---------- Task material

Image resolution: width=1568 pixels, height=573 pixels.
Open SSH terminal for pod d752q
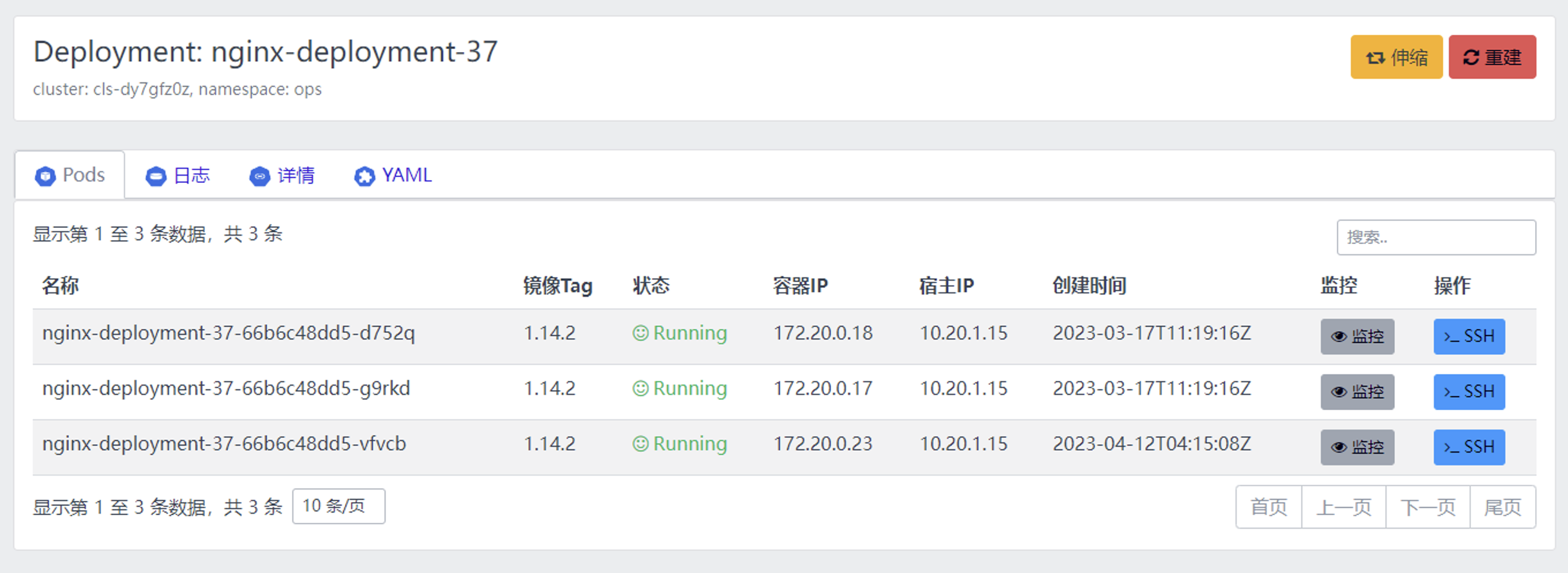click(x=1469, y=336)

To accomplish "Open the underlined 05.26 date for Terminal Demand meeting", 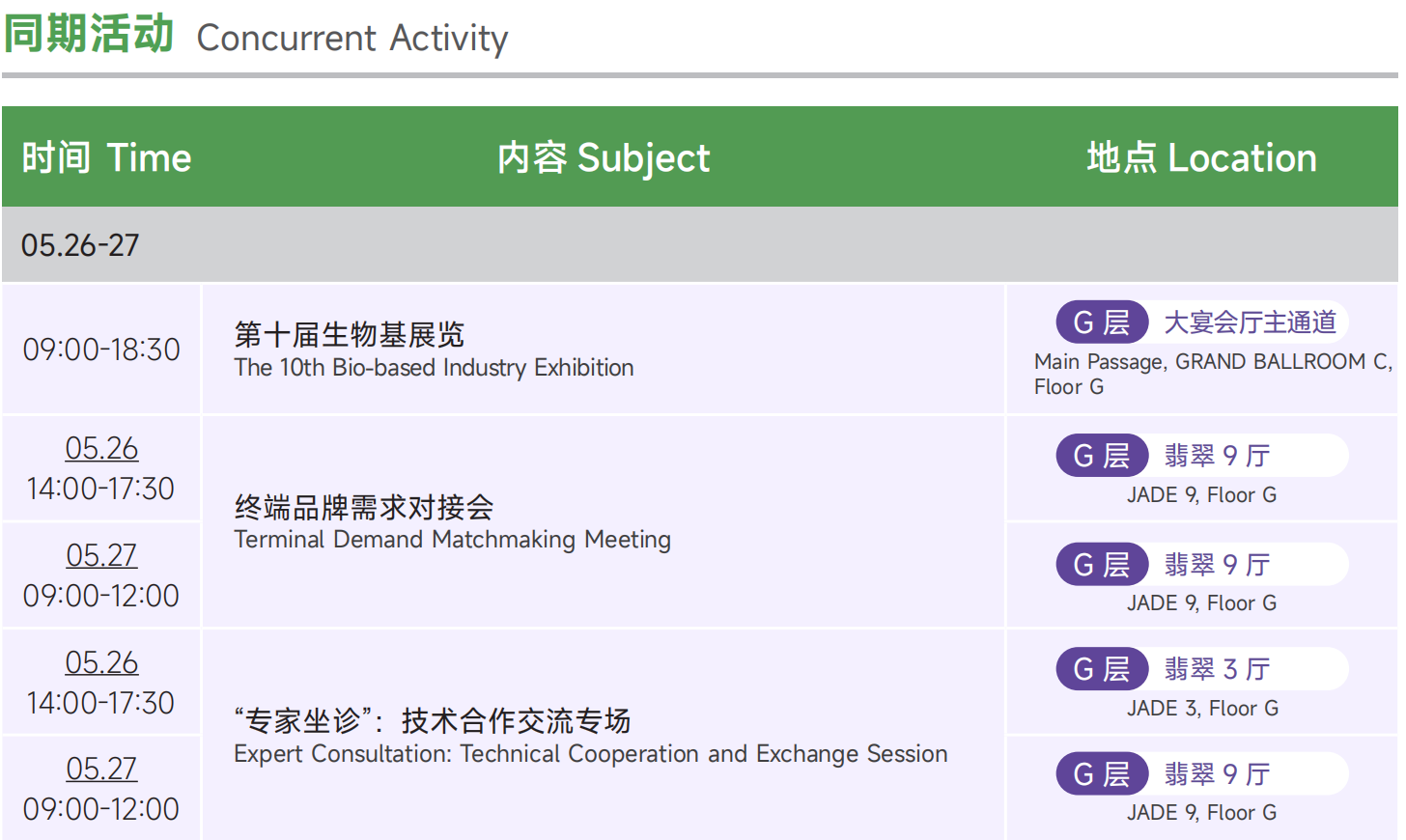I will [101, 449].
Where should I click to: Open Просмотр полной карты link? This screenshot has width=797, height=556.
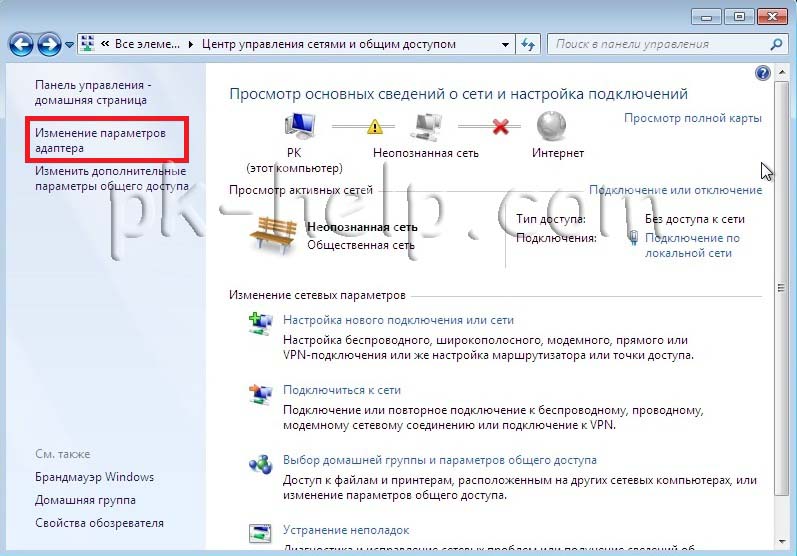(692, 118)
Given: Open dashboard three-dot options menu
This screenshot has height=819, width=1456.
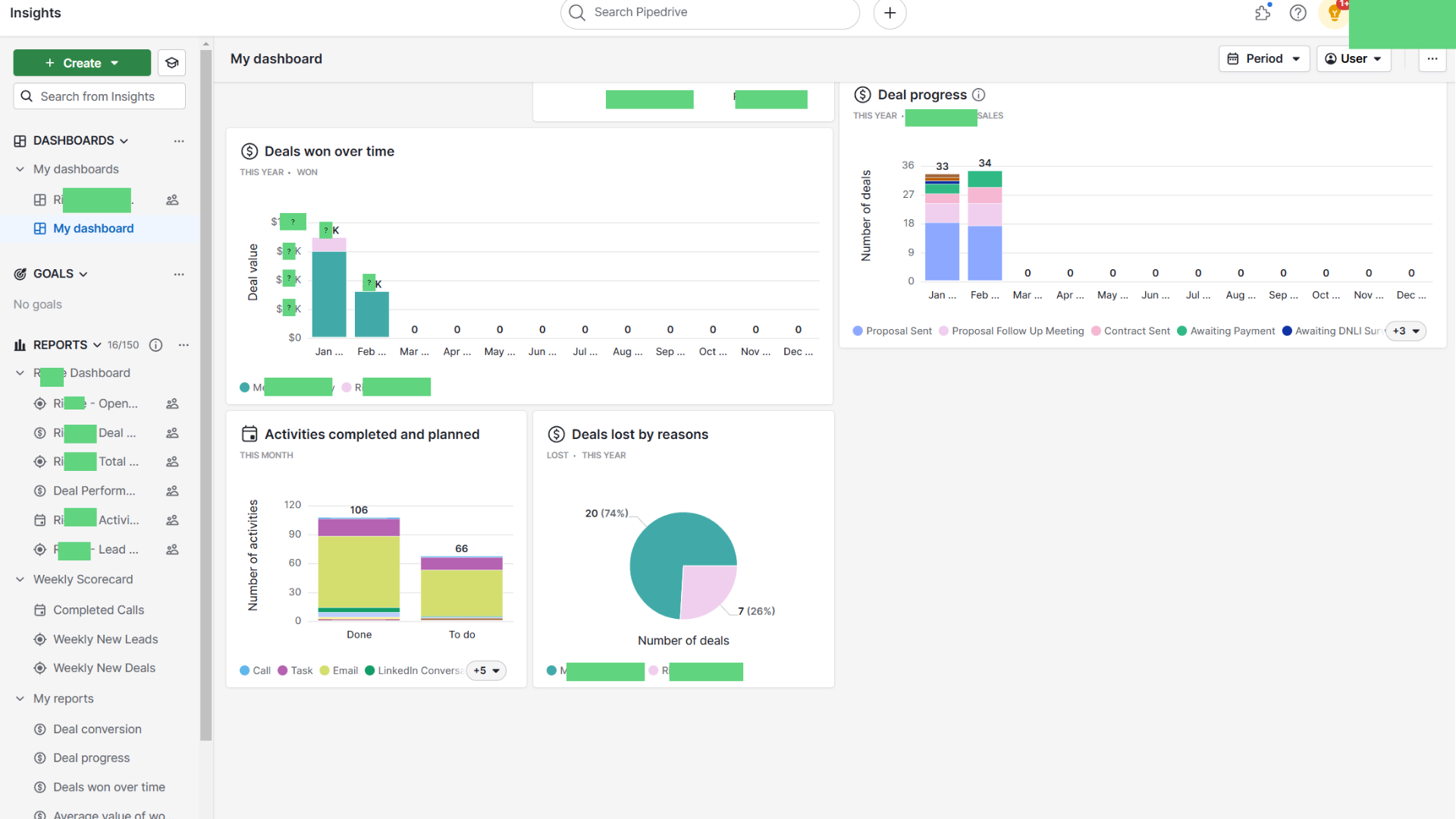Looking at the screenshot, I should coord(1432,58).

--------------------

Aim of the task
The span to retype runs from the line containing "Where should I" through the last line of the listing above, both ends included; copy it exactly, without pictures.

Result for this exercise
Where should I click to: Open Просмотр полной карты link? This screenshot has width=797, height=556.
(692, 118)
Given: Open dashboard three-dot options menu
This screenshot has height=819, width=1456.
Looking at the screenshot, I should coord(1432,58).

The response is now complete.